Sage Journals: Discover world-class research

Abstract

Artificial intelligence (AI) is moving rapidly from research into specialty clinical care. Otolaryngology (ENT), deeply reliant on imaging, endoscopy, and complex multimodal diagnostics, is positioned to benefit substantially, but faces unique barriers to real-world AI adoption. While prior commentaries have highlighted general obstacles such as data diversity, workflow integration, and explainability, this manuscript examines how these challenges manifest specifically in ENT subspecialties. Focusing on cochlear implant (CI) mapping, vestibular diagnostics, and voice/speech rehabilitation, we detail the distinctive workflow, regulatory, and medico-legal issues of AI in ENT. We provide a roadmap for closing the implementation gap, emphasizing the need for subspecialty-driven validation, tailored reporting standards, and collaborative governance. Ultimately, the responsible integration of AI in otolaryngology can serve as a model for translating advanced technologies into procedural, multidisciplinary fields.

Keywords

Artificial intelligence otolaryngology clinical integration machine learning workflow explainability bias diagnostic tools

Introduction

Artificial intelligence (AI) is now a clinical imperative in medicine. In the past two years, the U.S. Food and Drug Administration (FDA) has cleared dozens of AI-enabled devices for diagnostic and workflow optimization across multiple specialties, including radiology and pathology.¹ Yet otolaryngology (ENT), with its distinctive combination of imaging, endoscopy, audiometry, and speech/language evaluation, presents a set of implementation challenges that differ markedly from single-modality fields. General discussions of data bias, workflow integration, and explainability do not fully capture these specialty-specific issues.² Here, we critically examine how the AI implementation gap in ENT is shaped by three high-impact clinical workflows: cochlear implant (CI) mapping, vestibular diagnostics, and voice/speech rehabilitation. We also address the unique regulatory and medico-legal landscape for AI deployment in ENT. The consequences of these challenges extend beyond technical barriers, failure to address specialty-specific gaps in AI integration can directly impact patient safety and worsen health inequities, especially for complex or underserved populations.

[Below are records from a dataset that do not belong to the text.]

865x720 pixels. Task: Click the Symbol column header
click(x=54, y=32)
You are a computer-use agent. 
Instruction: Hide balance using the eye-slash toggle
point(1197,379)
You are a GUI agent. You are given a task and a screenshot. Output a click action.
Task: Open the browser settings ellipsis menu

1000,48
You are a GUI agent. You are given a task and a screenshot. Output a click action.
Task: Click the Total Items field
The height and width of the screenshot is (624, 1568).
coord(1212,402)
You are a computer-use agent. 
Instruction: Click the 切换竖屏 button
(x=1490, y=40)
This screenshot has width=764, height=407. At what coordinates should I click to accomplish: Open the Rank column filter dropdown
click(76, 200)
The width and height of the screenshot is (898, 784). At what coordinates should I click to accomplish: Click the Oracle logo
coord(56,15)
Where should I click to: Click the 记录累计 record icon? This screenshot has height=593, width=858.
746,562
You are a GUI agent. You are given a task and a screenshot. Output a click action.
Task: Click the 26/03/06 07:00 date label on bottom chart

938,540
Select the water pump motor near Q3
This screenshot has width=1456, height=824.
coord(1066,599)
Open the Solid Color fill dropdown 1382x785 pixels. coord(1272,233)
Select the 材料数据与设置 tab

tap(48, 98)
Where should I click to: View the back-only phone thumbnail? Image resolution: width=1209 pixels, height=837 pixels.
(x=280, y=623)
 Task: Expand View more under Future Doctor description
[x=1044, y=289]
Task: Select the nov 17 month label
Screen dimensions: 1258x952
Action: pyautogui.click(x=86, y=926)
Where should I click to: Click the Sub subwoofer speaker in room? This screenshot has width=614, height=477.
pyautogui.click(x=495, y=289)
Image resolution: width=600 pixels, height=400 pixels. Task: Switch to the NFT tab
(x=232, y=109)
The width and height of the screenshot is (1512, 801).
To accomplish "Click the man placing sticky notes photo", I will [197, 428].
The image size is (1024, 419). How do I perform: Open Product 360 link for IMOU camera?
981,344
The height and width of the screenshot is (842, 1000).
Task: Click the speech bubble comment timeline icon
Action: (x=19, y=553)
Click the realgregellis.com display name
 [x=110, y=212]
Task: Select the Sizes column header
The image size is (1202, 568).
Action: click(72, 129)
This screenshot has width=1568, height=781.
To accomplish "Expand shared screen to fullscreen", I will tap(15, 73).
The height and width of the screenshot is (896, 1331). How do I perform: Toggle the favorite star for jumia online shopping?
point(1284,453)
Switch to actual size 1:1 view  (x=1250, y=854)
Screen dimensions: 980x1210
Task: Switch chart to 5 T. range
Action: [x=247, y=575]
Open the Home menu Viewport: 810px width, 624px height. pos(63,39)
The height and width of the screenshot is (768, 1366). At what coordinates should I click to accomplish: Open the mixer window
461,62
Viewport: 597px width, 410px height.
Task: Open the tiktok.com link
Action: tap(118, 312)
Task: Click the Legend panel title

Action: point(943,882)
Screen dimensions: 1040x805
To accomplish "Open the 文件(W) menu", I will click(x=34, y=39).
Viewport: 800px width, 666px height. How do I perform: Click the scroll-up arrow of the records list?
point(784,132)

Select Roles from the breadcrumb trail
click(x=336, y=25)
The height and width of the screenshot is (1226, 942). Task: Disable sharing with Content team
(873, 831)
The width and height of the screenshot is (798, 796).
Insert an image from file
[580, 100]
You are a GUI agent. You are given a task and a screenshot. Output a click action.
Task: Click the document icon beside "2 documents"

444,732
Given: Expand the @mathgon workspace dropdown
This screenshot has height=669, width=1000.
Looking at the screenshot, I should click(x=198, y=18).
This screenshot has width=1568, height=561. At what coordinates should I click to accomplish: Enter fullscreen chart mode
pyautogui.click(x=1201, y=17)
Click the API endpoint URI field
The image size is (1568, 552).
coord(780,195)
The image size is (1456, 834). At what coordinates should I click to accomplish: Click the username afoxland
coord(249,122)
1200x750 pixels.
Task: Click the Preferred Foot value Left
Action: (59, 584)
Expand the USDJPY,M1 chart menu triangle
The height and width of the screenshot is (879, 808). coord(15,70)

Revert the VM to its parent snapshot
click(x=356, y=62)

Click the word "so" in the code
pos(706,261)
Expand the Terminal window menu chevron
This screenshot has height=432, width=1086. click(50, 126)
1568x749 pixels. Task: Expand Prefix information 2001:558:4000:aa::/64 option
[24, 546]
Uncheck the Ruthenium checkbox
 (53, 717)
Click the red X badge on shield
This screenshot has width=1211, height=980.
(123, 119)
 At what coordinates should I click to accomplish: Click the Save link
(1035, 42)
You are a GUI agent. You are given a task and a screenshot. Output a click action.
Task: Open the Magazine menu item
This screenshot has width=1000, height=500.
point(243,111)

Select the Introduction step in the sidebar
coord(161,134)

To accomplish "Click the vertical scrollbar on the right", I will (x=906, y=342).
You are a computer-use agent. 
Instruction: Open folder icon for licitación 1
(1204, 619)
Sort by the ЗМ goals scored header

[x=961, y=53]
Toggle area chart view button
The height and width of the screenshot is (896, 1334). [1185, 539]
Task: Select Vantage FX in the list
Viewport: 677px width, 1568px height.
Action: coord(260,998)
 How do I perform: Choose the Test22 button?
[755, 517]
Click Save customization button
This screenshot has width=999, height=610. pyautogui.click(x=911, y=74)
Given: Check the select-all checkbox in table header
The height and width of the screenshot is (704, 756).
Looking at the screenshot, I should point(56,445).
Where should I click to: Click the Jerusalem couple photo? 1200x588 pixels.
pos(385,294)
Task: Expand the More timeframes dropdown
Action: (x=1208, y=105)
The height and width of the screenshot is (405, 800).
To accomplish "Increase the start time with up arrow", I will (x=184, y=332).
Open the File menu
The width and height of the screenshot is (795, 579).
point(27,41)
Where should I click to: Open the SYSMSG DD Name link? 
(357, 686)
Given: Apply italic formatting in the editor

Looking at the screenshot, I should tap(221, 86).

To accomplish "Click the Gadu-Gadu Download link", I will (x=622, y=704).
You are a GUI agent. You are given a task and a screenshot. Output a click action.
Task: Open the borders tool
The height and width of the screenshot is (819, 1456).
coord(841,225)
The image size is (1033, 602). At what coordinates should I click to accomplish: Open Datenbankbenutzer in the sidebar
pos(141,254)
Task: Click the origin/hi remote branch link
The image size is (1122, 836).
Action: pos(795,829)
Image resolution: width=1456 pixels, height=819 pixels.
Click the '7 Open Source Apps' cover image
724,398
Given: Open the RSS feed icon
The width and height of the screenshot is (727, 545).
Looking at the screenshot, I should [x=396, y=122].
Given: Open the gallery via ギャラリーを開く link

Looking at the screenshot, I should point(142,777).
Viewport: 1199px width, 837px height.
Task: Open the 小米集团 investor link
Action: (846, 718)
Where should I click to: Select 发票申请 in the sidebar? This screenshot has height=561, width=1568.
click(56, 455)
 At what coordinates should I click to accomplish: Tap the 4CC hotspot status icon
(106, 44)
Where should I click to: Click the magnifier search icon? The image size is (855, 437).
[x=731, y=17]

Why ENT is different: specialty-specific AI barriers

Many AI models in medicine struggle with dataset diversity, but in ENT, the problem is magnified by multimodal and multidimensional data requirements.^3–5 CI programming, for instance, demands integration of electrophysiological measures, imaging, audiometry, and patient-reported outcomes.^6,7 Large, high-quality datasets linking these modalities are rare, and model generalizability remains poor. In vestibular diagnostics, a wide range of video-oculography devices, variable patient cooperation, and diverse protocols further limit the applicability of published models.^8–10 In voice and speech rehabilitation, outcomes are influenced not only by anatomy and pathology but also by language, cultural factors, and comorbid neurologic or psychological conditions.¹¹ Thus, AI systems trained on narrow, single-center data often fail to generalize to real-world, heterogeneous ENT populations.

In radiology, AI can often be layered onto image review workflows, but in ENT, clinical processes are interactive, multidisciplinary, and frequently procedure-based.^6,7 For CI mapping, clinicians must interpret neural responses, speech perception scores, and real-time patient feedback, making “black box” AI recommendations both impractical and legally risky. Vestibular testing is not just about automated nystagmus detection but requires contextual diagnosis that incorporates patient history, medication effects, and bedside maneuvers.^8–10 In voice clinics, therapy response tracking involves repeated acoustic, perceptual, and functional assessments, often requiring input from both surgeons and speech-language pathologists.¹¹ AI systems that are not deeply embedded in these workflows risk being ignored or, worse, introducing clinical error.

While AI explainability is a universal challenge, in ENT the stakes are raised by the potential for irreversible harm, such as a missed glottic lesion, inappropriate CI programming, or misclassified vestibular emergencies.^12,13 Unlike radiology, where AI errors may be mitigated by repeated imaging or further testing, a single missed airway lesion can have life-threatening consequences. Thus, explainable, auditable, and clinician-supervised AI is non-negotiable in ENT. Additionally, validation of AI outputs for endoscopy and voice analysis is complicated, as ground-truth labels often depend on expert consensus rather than strictly objective standards.

Subspecialty deep dives: where the gaps are widest

CI mapping is a dynamic process that integrates electrophysiology, behavioral audiometry, and subjective experience.^6,7 Although AI has shown promise in predicting outcomes and suggesting programming parameters, real-world CI patients often have comorbidities, anatomic variations, and psychological factors not represented in training datasets.^14,15 Regulatory and liability issues also remain unclear: if an AI mapping recommendation results in a negative outcome, responsibility may be debated between the audiologist, surgeon, and software vendor.¹⁴ No clear regulatory pathway exists for “AI-assisted” neuroprosthetic mapping, and informed consent rarely addresses the risks or benefits of AI-driven programming.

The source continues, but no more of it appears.